Shaq Fu (Nintendo Game Boy)

El argumento es igual de grande que el mismo Shaq y tiene el mismo desparpajo. Debido al tamaño de su corazón (lógicamente enorme) el bueno de Shaqui se traslada a Tokyo para jugar un partido benéfico. De baloncesto lógicamente. Por el camino y fíjate tú qué cosas se nos entretiene en un dojo de kung fu a echar un rato con un amigable maestro de artes marciales. Así como el que no quiere la cosa y con toda la tontería el bueno de Shaq acabará en otra dimensión con sus zapatillas y sus pantalones horteras con nada mejor que hacer que liberar a un niño repelente llamado Nezu que es un poco incordio.

¿Qué queréis que os diga? Si se ha metido en líos algo habrá hecho, que no entiendo que pinta el pobre O´neal en este berenjenal. El malo de turno, Sett-Ra lo tiene secuestrado por no se qué profecía y bla, bla, bla. Esto es lo que hay. No esperéis más.

Por supuesto no sólo contaremos con la deslumbrante presencia del carismático jugador de basketball. También tendremos en nuestras manos la opción de elegir otro luchador a cada cual más esperpéntico y torpe, con menos gracia a la hora de repartir sopapos que mi idolatrada Carmen de Mairena en una cena de El Club del Libro. Unos diseños totalmente faltos de chispa, llenos de clichés y anodinos es lo que podréis encontrar. No digáis que no os aviso.
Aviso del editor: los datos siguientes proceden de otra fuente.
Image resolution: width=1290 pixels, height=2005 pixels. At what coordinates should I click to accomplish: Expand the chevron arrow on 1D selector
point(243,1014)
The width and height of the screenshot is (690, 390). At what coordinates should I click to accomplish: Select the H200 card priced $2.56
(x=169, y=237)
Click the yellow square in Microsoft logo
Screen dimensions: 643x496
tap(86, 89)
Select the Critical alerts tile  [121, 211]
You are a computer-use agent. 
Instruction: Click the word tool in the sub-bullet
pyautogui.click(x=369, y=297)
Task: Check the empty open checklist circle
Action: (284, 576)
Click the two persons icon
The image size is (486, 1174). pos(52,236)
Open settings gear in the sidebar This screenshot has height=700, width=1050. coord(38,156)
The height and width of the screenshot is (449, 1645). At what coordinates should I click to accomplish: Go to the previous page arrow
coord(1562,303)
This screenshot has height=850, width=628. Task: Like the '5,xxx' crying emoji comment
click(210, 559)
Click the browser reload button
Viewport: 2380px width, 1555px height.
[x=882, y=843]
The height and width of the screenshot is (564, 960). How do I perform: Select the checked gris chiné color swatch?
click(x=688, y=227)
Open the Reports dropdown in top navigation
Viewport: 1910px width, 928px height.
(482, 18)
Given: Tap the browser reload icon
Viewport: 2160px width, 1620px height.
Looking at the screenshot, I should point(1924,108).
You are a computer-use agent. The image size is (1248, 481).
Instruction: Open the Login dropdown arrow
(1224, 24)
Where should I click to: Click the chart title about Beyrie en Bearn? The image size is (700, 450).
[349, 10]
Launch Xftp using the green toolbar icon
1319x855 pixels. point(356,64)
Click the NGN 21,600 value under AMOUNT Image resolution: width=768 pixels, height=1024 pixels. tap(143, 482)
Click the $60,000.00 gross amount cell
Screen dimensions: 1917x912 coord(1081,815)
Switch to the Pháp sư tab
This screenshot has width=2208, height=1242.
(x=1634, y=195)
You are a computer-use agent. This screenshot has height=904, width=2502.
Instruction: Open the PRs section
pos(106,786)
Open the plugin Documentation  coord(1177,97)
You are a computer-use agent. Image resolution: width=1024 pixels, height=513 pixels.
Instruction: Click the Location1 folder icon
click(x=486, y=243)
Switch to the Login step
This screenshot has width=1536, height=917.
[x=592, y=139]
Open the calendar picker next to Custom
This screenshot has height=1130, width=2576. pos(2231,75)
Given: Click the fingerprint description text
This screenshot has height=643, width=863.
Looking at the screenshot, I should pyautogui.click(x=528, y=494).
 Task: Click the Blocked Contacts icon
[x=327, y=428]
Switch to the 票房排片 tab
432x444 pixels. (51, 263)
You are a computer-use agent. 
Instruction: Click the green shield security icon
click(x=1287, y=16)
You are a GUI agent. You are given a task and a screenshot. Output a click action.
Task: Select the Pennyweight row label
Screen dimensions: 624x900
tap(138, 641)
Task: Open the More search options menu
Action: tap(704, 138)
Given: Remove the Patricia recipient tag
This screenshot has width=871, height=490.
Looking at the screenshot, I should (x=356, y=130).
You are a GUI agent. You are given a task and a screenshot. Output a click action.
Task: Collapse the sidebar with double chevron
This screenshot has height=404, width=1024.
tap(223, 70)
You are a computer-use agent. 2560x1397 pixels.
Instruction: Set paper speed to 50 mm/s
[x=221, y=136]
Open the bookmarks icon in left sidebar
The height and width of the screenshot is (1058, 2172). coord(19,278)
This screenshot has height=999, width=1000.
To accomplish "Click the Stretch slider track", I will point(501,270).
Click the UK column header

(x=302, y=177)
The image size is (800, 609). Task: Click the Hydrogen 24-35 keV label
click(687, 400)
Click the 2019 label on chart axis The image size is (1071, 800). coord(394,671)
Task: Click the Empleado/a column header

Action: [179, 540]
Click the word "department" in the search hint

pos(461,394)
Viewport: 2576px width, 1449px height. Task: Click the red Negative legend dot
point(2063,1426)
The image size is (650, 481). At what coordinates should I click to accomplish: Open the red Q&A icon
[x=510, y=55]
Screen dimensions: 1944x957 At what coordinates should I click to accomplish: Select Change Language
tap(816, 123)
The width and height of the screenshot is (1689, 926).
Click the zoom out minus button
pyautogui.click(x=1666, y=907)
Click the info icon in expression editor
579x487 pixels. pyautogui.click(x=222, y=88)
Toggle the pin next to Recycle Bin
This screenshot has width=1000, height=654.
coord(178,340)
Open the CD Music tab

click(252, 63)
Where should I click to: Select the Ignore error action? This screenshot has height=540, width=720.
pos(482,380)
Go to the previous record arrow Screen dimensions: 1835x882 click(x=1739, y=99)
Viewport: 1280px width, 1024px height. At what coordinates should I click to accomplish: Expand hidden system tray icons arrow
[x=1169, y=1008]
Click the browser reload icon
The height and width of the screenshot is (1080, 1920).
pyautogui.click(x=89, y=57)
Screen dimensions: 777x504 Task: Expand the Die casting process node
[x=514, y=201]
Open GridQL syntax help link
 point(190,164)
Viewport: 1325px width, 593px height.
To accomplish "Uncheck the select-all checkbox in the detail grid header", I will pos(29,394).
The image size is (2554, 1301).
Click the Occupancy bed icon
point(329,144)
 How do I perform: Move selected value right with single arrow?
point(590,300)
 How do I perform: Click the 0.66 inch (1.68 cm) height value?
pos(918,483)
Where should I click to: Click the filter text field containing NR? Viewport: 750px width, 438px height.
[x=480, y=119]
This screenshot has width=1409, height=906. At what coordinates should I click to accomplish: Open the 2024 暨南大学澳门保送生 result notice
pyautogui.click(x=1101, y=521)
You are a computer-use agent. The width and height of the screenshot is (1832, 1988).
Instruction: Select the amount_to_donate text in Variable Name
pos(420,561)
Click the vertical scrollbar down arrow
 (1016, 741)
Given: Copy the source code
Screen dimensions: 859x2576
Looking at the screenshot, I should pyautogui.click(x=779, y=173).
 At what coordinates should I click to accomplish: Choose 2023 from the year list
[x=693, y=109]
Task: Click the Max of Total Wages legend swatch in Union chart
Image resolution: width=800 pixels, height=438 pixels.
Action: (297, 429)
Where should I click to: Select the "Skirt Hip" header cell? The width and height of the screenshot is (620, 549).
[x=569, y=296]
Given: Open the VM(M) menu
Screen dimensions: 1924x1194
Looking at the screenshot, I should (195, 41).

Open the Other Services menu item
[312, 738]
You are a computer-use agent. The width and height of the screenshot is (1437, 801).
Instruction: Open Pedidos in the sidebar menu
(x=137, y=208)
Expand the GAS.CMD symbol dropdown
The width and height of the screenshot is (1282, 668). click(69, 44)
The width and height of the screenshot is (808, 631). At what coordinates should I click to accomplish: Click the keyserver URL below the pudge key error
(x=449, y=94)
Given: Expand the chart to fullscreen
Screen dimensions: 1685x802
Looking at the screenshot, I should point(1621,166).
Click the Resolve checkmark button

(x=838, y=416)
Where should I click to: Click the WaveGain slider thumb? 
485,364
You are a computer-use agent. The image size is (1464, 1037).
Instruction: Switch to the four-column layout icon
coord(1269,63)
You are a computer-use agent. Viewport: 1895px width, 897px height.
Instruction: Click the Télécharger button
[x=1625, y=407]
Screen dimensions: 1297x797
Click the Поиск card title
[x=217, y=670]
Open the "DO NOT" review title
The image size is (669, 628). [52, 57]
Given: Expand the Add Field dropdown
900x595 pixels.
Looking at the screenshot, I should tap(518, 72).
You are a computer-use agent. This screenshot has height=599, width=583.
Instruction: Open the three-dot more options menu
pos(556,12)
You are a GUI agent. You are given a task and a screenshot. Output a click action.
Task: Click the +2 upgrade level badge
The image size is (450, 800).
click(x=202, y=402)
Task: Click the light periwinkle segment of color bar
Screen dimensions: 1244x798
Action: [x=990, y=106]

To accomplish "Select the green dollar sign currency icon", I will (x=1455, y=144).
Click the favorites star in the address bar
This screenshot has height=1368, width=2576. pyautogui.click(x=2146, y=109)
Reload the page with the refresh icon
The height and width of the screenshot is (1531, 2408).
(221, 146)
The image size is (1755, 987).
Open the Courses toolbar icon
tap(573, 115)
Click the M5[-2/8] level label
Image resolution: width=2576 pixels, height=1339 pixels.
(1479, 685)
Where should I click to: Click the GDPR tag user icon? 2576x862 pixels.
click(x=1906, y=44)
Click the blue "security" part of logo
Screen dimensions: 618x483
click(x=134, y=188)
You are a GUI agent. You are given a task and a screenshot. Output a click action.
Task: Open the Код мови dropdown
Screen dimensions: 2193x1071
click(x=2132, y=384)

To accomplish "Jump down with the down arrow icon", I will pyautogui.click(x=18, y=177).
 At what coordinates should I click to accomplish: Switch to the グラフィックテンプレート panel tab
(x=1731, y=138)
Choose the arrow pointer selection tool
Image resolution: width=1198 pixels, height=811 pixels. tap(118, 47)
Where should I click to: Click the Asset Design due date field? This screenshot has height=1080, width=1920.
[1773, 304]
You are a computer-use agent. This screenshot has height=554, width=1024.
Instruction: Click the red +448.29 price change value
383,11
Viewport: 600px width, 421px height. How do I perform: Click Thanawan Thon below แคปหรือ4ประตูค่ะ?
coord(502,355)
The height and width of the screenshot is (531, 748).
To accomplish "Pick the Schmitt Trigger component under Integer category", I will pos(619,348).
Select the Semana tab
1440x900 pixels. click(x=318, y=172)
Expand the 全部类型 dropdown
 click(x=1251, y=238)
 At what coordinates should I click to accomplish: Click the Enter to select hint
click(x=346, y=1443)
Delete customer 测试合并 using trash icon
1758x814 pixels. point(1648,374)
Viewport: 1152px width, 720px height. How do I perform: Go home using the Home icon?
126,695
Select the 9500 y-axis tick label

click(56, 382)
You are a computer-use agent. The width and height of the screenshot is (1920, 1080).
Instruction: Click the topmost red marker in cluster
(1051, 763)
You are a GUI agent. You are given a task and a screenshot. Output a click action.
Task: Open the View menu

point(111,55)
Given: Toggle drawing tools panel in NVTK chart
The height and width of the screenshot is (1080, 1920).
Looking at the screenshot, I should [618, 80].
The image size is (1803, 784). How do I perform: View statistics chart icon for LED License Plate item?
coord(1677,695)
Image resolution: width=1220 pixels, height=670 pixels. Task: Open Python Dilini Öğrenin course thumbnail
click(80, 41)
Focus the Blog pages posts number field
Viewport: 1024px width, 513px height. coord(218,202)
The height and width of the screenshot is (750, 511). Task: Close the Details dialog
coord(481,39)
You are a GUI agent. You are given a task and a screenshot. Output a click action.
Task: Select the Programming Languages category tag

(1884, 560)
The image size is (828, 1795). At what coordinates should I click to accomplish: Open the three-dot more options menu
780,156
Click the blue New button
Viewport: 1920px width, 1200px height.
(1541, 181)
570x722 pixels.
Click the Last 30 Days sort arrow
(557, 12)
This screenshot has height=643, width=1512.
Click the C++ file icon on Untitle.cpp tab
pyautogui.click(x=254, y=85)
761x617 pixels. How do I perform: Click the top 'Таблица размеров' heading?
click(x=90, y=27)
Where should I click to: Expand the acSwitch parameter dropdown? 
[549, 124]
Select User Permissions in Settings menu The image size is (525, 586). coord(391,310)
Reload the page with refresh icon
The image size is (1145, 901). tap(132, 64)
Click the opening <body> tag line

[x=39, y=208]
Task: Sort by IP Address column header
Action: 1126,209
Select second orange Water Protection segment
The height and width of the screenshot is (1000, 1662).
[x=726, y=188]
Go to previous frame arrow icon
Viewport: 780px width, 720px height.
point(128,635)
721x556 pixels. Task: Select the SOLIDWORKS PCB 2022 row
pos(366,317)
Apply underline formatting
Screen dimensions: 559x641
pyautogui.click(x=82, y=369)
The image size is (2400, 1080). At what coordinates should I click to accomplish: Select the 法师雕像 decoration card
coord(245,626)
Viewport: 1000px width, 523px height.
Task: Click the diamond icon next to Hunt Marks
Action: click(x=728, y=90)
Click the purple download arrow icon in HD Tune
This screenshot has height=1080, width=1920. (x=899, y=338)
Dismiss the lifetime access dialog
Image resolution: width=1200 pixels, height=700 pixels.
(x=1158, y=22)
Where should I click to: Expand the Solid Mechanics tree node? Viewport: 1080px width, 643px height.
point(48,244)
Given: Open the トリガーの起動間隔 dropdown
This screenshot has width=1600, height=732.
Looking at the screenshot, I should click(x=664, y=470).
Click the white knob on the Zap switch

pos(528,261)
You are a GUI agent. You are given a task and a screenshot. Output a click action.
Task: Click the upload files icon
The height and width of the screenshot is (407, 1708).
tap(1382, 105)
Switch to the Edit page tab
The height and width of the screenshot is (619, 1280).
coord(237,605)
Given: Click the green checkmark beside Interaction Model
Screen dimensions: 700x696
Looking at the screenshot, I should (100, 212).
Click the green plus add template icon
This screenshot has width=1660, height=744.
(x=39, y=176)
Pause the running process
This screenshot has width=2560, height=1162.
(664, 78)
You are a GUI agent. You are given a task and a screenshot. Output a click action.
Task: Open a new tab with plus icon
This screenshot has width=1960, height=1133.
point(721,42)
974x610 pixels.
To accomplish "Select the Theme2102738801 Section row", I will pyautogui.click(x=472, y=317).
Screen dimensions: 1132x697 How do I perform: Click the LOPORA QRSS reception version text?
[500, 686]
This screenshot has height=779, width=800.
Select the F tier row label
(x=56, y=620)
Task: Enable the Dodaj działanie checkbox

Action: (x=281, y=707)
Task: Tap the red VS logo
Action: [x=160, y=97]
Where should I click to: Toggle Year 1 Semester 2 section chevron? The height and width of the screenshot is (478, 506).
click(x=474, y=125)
Para colmo si eras el afortunado poseedor de una Sega Mega  Drive te encontrabas con la horrible sorpresa de que esta versión disponía de algunos luchadores más de igual o peor calado, así como algún escenarios. Puede que en otro juego esto sea una cualidad digna de agradecimiento. Creedme, en esta ocasión es un suplicio. Los gráficos no es que sean malos pero hacedme caso cuando digo que este juego es el demonio. Si para más mala suerte tu máquina era un ordenador Amiga los fondos son estáticos y sin música. Casi igual de estáticos que el indescriptible modo Historia lleno de diálogos dignos de la mejor de las borracheras a las ocho de la mañana. Chapó.

El penoso sistema de control, una música chusquera, la baja velocidad del juego y el defectuoso sistema de detección de golpes no hicieron más que aflorar la mierda infecta que es Shaq Fu. Lástima de unas animaciones que sí se notan cuidadas aunque el tamaño de los sprites no permita que estas se luzcan. No son muchas las veces en las que La Crítica y El Público (sí, en mayúsculas porque es su totalidad) se ponen de acuerdo, pero esta vez estaba claro: Shaq Fu hedía. Pero un hedor áspero, denso y mochilero que te acompañaría ya toda la vida. Sé de gente que aun sueña con él.

Y como la mierda normalmente viene en grupo ShaqFu no podía existir sin una segunda parte. Shaq Fu: Da Return es el nombre de esta, aunque afortunadamente estamos hablando de uno de los álbumes de estudio que el tito Shaq nos intentó colar. Olvidable, como todo lo que tiene que ver con este hombre y no suda baloncesto.

Tuvimos sobredosis de Shaq Fu en Sega Mega Drive, SNES, Sega Game Gear, Nintendo Game Boy y Amiga. Esta última versión la sacaron a mala leche porque sólo pudimos sufrir los europeos y como he dicho antes es pobre y mala a más no poder. Las versiones de portátil salvo por las limitaciones estéticas resultaban superiores a sus hermanas más poderosas incluso pese a la no inclusión de algún modo.

¿Cuál es la razón de existir de Shaq Fu? ¿A qué huelen las nubes? ¿Hacienda somos todos? Ah, amigo. Supongo que si yo tuviera pasta para tapar un circo también querría un juego de lucha conmigo de protagonista.